Todo sucede en Barcelona. Pasan las cosas rápido en la amplísima primera parte, pero ni hay hilo conductor ni en nada se detiene salvo en su querencia por la bella Sabina, quien quiere su amistad por interés y él acepta esa sumisión sin mayor contrapartida que su compañía o que le deje un pequeño hueco en su vida.

Él es feliz con solo su conversación o trato, porque se sabe feo y a nada más puede aspirar sino a sus migajas de atención y a babear por ella. Por eso, la explicación del libro en la solapa “Es un erudito, que se refugia en una realidad de su propia invención para sobrellevar su penosa existencia”, quizá solo sea cierta en la forma, porque la realidad en la que se refugia es tan triste o más que la realidad que desea ocultar: apenas varía mucho, pues en ambas es un viejo sin interés ni belleza ni para las mujeres ni para nadie.

Queda claro que es un viejo borracho, y eso en ambas versiones: el protagonista es consciente de su invalidez personal, de su fealdad y vejez, de su condición de desecho humano que nunca niega, ni esconde ni disfraza (El hombre disfrazado) en absoluto.
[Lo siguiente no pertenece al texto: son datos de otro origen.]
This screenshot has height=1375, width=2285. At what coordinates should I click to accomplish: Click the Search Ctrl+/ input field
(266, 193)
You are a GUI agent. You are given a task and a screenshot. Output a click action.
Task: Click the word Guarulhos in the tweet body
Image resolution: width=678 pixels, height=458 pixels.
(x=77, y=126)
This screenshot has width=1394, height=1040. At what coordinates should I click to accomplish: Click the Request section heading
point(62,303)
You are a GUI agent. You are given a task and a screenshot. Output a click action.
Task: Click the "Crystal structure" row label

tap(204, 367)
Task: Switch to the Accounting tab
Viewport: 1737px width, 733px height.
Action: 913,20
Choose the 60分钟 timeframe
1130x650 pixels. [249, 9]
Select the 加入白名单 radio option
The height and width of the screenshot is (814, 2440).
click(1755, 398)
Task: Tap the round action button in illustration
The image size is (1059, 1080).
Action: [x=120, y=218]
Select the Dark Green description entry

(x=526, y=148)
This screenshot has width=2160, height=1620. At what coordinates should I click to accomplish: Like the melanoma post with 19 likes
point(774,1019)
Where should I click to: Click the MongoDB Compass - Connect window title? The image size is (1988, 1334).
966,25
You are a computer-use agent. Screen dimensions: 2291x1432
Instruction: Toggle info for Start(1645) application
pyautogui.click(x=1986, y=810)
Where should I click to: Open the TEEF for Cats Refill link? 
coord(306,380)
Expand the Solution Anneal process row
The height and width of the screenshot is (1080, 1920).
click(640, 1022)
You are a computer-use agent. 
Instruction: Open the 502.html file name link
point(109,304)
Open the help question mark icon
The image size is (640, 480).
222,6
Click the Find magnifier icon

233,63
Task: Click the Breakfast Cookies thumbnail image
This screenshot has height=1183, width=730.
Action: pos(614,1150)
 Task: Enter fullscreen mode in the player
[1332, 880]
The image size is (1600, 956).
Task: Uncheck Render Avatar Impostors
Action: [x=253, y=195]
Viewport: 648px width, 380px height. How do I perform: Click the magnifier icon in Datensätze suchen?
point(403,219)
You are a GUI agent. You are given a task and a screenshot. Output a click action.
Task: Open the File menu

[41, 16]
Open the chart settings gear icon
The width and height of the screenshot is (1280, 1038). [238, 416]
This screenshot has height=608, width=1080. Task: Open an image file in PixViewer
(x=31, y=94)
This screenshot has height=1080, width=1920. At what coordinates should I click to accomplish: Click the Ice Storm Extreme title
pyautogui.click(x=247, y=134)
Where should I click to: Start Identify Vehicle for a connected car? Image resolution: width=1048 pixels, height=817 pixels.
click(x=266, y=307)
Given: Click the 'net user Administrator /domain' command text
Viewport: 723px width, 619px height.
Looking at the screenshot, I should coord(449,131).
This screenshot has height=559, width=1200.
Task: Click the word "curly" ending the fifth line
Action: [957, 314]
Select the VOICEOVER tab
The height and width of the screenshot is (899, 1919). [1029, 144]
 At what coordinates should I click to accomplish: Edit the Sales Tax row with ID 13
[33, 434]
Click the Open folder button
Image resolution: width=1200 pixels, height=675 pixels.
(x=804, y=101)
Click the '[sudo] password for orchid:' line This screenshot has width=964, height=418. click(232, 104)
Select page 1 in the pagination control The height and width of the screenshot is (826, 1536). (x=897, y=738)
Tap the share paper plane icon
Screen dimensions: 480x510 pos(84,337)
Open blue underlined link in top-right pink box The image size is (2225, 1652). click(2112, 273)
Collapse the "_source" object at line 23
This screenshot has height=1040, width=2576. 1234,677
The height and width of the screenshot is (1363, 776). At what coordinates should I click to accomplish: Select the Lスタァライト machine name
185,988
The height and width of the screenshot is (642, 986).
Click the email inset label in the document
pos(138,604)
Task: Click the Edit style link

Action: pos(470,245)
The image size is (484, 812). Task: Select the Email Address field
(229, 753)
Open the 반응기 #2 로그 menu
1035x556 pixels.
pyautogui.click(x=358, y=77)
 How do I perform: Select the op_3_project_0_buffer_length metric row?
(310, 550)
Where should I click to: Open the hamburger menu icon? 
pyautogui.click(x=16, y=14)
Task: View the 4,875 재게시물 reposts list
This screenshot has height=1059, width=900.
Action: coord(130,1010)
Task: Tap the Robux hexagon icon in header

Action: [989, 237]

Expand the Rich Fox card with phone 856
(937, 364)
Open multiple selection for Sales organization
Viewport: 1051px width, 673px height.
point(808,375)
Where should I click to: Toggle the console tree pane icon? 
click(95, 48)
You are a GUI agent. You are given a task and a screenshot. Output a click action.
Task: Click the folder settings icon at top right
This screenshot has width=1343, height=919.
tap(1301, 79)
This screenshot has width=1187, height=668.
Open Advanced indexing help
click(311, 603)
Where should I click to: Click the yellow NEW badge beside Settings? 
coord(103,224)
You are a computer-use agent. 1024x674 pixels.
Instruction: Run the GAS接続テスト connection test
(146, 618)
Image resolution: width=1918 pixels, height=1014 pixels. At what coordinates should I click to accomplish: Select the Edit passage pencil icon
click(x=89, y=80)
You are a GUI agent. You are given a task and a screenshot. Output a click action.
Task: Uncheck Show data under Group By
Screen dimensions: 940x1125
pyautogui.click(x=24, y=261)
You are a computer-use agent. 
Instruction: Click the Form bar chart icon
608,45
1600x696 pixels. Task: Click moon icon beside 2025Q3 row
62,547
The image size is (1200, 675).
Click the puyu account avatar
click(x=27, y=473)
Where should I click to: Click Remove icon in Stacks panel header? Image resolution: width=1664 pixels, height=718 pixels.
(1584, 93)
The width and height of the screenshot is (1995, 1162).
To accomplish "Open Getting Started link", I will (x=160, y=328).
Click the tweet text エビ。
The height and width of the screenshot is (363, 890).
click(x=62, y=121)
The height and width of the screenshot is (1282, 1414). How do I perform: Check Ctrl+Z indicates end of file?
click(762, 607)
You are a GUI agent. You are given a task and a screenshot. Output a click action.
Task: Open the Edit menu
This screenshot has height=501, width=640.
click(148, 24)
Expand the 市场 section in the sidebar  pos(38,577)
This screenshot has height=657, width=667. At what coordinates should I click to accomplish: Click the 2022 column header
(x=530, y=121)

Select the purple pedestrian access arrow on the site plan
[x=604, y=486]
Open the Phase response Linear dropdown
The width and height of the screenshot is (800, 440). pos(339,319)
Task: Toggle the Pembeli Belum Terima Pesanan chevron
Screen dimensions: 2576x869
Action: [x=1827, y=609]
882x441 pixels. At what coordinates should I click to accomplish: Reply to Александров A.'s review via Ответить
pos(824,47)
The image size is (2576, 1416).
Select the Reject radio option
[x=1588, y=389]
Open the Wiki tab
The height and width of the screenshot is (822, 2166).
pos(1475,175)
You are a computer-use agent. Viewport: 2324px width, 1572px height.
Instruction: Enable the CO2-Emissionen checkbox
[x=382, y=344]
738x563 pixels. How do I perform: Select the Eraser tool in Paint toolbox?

Antes al contrario: se desnuda de forma descarnada. Los cambios en la forma que saltan al final de la novela de forma precipitada y seguramente forzada no alteran en esencia nada, al contrario: reafirman su condición de inadaptado y desecho.

Diario de un hombre viejo obsesionado con las mujeres

Suceden tantas cosas, de forma tan rápida y sin apoyar mayor trama que sumar pequeñas historietas al protagonista, que bien podría ser un diario: el diario de una persona vieja obsesionada con las mujeres y que las contempla sin alcanzarlas nunca, resignándose con onanismos, aventuras que no dejan huella o visitas a lupanares con mujeres del oficio que sí dejan huella en la cartera y en la autoestima, rebajando ambas. En el fondo, soledad y solo soledad, la soledad del hospital, la soledad de las prostitutas, la soledad de quien busca migajas de amor y solo encuentra, como dijera Antonio Gala, el insomnio y la resaca.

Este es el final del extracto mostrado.